Essential Women Writers on the Alaskan Wild: Nancy Lord

On January 9, 2018, Outside Magazine published the article Women Writing about the Wild: 25 Essential Authors. The list spanned centuries – from Susan Fenimore Cooper’s naturalist writings in 1850 that were consulted by Thoreau to Rachel Carson in the 1950s to Terry Tempest Williams, Ann Zwinger, poet Camille Dungy, and a slew of other historical and current writers. Not a single Alaskan women writer was included, however.

I am, of course, biassed, but I want to add my shout-out to the three Alaskan women writers who mentored me into the genre of creative non-fiction.

The first is Nancy Lord who introduced me to Creative Nonfiction in a class she taught at the Kachemak Bay campus of the University of Alaska Anchorage in Homer. I had other opportunities to learn from her in her writer/instructor role in the annual Kachemak Bay Writers Conference and in the UAA Creative Writing and Literary Arts MFA program. As a writing teacher, she has the admirable ability to deliver incisive and dead-on critiques calmly and clearly, a model she facilitates for peer reviews among “emerging” writers.

Nancy is who I want to be when I grow up – an author who lives in Homer, Alaska, (the place I am working my way back to in order to retire there) and combines fierce and uncompromising environmental and moral activism with excellent science-based nonfiction writing.  After demonstrating her mastery of the personal essay in Fishcamp: Life on an Alaskan Shore and Green Alaska: Dreams from a Far Coast (based on her participation in the 100th-anniversary reprise of the 1899 Harriman Expedition to Alaska), she turned to fiction and short stories in The Man Who Swam With Beavers. She then wrote the long-form Beluga Days: Tracking the Endangered White Whale to examine the plight of beluga whales in Cook Inlet where she and her long-term partner, Ken Castner, have their summer fish camp.

Rock, Water, Wild: An Alaskan Life compiled a decade of essays into a collection that came out in 2009, in the midst of her tenure as Alaska’s Writer Laureate from 2008-2010.  “I have written largely about Alaska, in this book and others,” she wrote in the Preface, “not only because Alaska is my home and thus the place I know best but because it’s the last place in America that big enough and wild enough to hold intact landscapes and the dreams that are so absent from almost everywhere else.” Writing about Alaska’s “remarkable beauty and examples of the  visible linkages between natural systems, history, and the present,” Nancy offered the hope “that this book will encourage readers to search their own home places for some of that beauty and connectedness, and understanding” so that they “might protect and even restore what they love.”

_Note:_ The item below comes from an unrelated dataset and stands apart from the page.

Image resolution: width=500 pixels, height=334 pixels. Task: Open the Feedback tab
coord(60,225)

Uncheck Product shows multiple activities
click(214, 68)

Her essayistic writings often involve “ride-alongs” or rather, “hike-alongs” with scientists in the manner of John McPhee, demonstrated by the essay “Fossiliferous” she wrote about dinosaur research in Denali National Park when she was the writer-in-resident there one summer. Her 2011 book, Alaska Early Warming: Crisis and Response in the Climate-Changed North,  was based on re-visiting places and people she had first encountered in western and northern Alaska several decades earlier. Not content with the response to the urgency of the message of the impacts of the rising arm of the hockey stick graph of CO2 emissions, she undertook the writing of a novel to reach a broader audience. pH, published six years after Early Warming, is about, of all things, ocean acidification. Readers are hooked and carried along, as well as effortlessly educated about chemistry that usually evokes shudders, with a well-plotted storyline about intrigue within the scientific community and its intersection with an artist.

As she worked on writing her novel, Nancy was invited to edit the anthology Made of Salmon: Alaska Stories from the Salmon Project. The anthology, published in  2016,  includes essays by twenty-one of Alaska’s best essayists, including Ernestine Hayes, Seth Kantner, and Heather Lende;  and thirty-plus more personal stories by Alaskans about their relationships with salmon.  “This is the way of Alaskans and salmon,” she wrote in the Introduction. “Alaskans . . . are quite literally made of salmon. The protein, omega oils, and calcium pass from salmon into our bodies and bones, our good health. Beyond that, our families and friendships and communities are all made of salmon – through the ways we work together, eat together, and share not just salmon but common values. Follow the circles out, and it’s easy to see that Alaska itself, our home place, is to a great degree made of salmon.”

I also knew Nancy in her role as the Chair of the Board of Trustees of the Alaska Conservation Foundation during the time I also served as a Trustee. She served on the Board for seven years and as the Chair for two, somehow balancing her writing life with her huge contributions of time and wisdom to the organization.

In future posts, I’ll feature Sherry Simpson and the late Eva Saulitis, as well as some of the Alaskan women whose writing I became acquainted with through the UAA Creative Writing and Literary Arts MFA program.